El entrenador asintió.
—Deke me llamó. Fui a buscar a Ellen, ya que suelo llevarla a la iglesia, y estamos informando a todo el mundo. La gente a la que más apreciaba primero.
—Cuánto siento oírlo —me lamenté—. ¿Cómo está Deke?
—Parece sobrellevarlo —respondió Ellen, y luego miró al entrenador con cierta aspereza—. Al menos según él.
—Sí, está bien —aseguró el entrenador—. Destrozado, claro.
—Es normal que lo esté —dije.
—Va a hacer que la incineren. —Ellen apretó los labios en un gesto de desaprobación—. Dice que es lo que ella quería.
Reflexioné un instante.
—Deberíamos celebrar algún tipo de asamblea extraordinaria cuando empiecen las clases. ¿Podría hacerse? Que la gente pueda expresarse. Y tal vez montar un pase de diapositivas. La gente debe de tener muchas fotos de ella.
—Es una idea maravillosa —dijo Ellen—. ¿Podrías organizarlo, George?

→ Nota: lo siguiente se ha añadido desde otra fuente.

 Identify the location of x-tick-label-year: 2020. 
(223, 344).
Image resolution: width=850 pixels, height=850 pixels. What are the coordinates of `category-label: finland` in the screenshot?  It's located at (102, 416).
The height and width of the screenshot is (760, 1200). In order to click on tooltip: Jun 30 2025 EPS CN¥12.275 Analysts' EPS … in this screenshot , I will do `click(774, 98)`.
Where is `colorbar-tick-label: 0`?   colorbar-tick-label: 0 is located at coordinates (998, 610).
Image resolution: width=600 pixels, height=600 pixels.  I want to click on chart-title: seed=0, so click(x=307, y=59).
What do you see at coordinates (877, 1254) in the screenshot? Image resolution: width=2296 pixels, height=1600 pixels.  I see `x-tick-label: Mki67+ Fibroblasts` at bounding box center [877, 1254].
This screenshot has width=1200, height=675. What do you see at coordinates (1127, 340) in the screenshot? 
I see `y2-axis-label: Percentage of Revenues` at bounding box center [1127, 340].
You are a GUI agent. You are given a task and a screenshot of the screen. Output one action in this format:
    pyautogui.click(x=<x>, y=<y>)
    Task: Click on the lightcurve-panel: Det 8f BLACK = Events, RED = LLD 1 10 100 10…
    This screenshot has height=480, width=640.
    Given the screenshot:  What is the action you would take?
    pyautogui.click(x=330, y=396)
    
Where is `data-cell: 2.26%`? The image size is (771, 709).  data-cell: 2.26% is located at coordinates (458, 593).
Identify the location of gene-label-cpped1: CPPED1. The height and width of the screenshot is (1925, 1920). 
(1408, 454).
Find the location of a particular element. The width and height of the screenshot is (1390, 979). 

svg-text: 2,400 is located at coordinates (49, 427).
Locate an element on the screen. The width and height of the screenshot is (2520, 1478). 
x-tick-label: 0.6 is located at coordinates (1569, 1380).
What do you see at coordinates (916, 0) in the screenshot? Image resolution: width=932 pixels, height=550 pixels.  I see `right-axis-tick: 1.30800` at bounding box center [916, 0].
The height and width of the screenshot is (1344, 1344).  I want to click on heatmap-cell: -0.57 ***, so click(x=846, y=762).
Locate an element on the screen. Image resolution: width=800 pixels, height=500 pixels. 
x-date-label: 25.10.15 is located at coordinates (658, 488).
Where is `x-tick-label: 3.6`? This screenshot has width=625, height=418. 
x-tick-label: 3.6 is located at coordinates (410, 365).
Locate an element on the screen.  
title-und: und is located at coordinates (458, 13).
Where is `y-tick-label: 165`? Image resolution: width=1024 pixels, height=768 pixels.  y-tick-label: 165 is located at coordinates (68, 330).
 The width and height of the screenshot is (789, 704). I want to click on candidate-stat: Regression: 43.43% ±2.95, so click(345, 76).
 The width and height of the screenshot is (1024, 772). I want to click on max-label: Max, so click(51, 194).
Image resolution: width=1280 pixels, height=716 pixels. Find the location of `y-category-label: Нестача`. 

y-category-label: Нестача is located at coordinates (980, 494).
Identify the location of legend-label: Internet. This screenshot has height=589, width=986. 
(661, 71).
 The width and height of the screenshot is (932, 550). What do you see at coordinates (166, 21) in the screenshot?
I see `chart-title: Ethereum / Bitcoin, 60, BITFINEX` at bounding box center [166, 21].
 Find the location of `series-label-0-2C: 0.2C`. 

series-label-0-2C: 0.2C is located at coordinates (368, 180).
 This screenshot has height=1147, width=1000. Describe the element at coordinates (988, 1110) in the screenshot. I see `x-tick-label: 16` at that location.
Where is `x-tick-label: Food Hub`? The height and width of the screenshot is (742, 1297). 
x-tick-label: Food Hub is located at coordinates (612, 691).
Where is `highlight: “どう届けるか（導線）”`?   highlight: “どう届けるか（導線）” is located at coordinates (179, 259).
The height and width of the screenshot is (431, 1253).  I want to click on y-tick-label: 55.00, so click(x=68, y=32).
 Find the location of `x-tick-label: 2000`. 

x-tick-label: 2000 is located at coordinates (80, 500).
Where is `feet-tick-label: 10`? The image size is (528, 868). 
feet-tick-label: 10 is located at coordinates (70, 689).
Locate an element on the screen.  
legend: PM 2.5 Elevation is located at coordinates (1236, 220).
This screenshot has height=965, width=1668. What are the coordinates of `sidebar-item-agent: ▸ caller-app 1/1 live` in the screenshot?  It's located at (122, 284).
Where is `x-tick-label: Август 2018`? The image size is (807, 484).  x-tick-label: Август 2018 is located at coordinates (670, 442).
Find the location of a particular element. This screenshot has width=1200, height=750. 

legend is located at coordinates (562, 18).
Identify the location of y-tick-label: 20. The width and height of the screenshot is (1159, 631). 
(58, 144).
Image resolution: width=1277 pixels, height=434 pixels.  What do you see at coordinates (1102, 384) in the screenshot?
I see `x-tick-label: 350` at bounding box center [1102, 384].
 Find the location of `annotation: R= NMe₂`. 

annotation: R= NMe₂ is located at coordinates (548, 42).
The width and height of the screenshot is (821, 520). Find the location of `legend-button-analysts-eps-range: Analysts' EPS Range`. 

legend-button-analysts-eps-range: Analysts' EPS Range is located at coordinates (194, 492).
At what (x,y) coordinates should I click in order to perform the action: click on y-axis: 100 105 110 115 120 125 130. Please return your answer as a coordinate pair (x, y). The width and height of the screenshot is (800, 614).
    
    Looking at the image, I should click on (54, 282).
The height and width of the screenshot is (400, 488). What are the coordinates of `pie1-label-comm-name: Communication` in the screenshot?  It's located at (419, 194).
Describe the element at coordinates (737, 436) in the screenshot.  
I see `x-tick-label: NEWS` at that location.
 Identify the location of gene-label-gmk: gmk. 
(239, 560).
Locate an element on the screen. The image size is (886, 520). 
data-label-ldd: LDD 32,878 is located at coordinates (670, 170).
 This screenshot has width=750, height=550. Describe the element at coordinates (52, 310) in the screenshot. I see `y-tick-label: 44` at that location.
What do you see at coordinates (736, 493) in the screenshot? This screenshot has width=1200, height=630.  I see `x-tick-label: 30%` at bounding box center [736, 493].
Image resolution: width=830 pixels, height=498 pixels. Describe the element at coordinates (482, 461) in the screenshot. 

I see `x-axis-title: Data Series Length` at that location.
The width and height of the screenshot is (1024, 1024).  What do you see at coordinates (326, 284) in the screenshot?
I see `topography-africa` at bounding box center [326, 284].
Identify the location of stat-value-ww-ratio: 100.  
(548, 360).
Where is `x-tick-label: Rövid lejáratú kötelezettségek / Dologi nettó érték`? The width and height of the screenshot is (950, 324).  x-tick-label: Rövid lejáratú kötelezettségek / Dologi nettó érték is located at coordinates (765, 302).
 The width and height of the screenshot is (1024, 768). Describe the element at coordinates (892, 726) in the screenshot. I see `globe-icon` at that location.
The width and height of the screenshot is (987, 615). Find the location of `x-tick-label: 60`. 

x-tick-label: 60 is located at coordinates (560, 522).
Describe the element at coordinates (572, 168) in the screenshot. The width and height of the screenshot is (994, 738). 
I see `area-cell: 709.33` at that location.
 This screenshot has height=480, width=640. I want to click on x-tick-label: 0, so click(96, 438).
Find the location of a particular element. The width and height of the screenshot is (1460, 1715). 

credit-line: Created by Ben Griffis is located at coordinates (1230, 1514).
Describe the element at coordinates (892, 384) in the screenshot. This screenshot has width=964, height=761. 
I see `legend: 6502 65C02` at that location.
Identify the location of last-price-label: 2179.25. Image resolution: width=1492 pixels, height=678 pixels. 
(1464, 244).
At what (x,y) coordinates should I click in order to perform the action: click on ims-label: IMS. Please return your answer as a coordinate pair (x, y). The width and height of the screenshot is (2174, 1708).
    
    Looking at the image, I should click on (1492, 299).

—Me encantaría intentarlo.
—Que te ayude la señorita Dunhill. —Y antes de que la sospecha del emparejamiento se adueñara de mi mente, ella añadió—: Creo que será beneficioso que los chicos y chicas que querían a Meems sepan que la sustituta que eligieron ayudó a planificar la asamblea en su memoria. También será beneficioso para Sadie.
No cabía duda. Siendo una recién llegada, le vendría bien un poco de crédito para comenzar el año.
—Vale, hablaré con ella. Gracias a los dos. ¿Os las apañaréis bien?
—Claro —respondió el entrenador de manera resuelta, pero aún le temblaban los labios. Me gustó por eso. Regresaron despacio a su coche, aparcado en la acera. El entrenador tenía la mano en el codo de Ellen. También me gustó por eso.
Cerré la puerta, me senté en el banco del recibidor, y me acordé de Mimi diciendo que se sentiría desolada si no me encargaba de la obra juvenil. Y si no firmaba para enseñar a tiempo completo por al menos un año. Y si no asistía a su banquete de boda. Mimi, que opinaba que el sitio de El guardián entre el centeno era la biblioteca de la escuela, y que no hacía ascos a un buen revolcón los sábados por la noche. Ella era uno de esos miembros del cuerpo docente que los chicos recuerdan mucho tiempo después de graduarse y a los que a veces vuelven a visitar cuando ya han dejado de ser niños. Los que a veces aparecen en la vida de un estudiante con problemas en un momento crítico y marcan una diferencia crítica.
Mujer virtuosa, ¿quién la hallará?, pregunta el proverbio. Pues su estima sobrepasa largamente a la de las piedras preciosas. Busca ella lana y lino, y con voluntad trabaja con sus manos. Es como nave de mercader, que trae su pan de lejos.
Hay más ropas que aquellas con las que vistes tu cuerpo, todo profesor lo sabe, y la comida no es solo lo que te llevas a la boca. La señorita Mimi había alimentado y vestido a muchos. Y yo me incluía entre ellos.
Me senté allí, en un banco que había comprado en un mercadillo de Fort Worth, con la cabeza agachada y las manos en el rostro. Pensaba en ella y sentía una enorme tristeza, pero mis ojos permanecieron secos.
Nunca he sido lo que se diría un hombre llorón.